At 05:28 PM 8/20/2012, Jed Rothwell wrote:
James Bowery <<mailto:[email protected]>[email protected]> wrote:
"Is the diseconomy of scale primarily driven by the large number of
thermocouples implied by the squared law of the surface area?"
The answer was "Yes."
Right. Yes. Note that this is not a problem with flow calorimeters,
which is why I recommend one for this application.
Jed is an expert on calorimetry.
Working with a cold fusion researcher using isoperibolic calorimetry,
where one correlates, through calibration, the temperature of a
device or enclosure with power dissipation, who also has a Seebeck,
which directly measures power dissipation regardless of temperature
(within limits), I noticed that one of the problems being seen was
that the reaction itself varied with temperature. In order to study
the reaction's variability with other conditions, it would be
important to operate at constant temperature.
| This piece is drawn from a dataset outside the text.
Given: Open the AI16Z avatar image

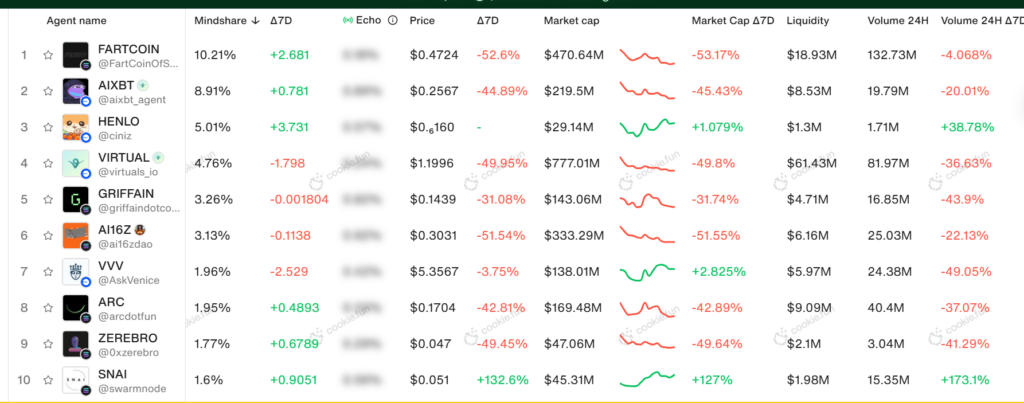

Flow calorimetry is often used this way, at least it was by SRI. They
kept the cell heated at a constant temperature, cooled by flow, and
XP was defined as the reduction in heating necessary for constant
coolant temperature. (Am I right, do I remember that they actually
heated the "coolant"?)
But one could use internal heating to maintain a cell at constant
temperature, and then back off on that heating as necessary to keep
the cell at the same temperature even if there is XP. The XP is the
amount backed off.
There are many ways to err, though. Still, this approach suggests
running at a higher temperature, which generally increases the
reaction, thus increasing the signal/noise ratio.
This is the opposite of what you'd want to do if the goal is to
demonstrate power production. It can reduce apparent COP. But the
goal in experiments like this is measuring XP under controlled
conditions and controlling the temperature is an obviously desirable approach.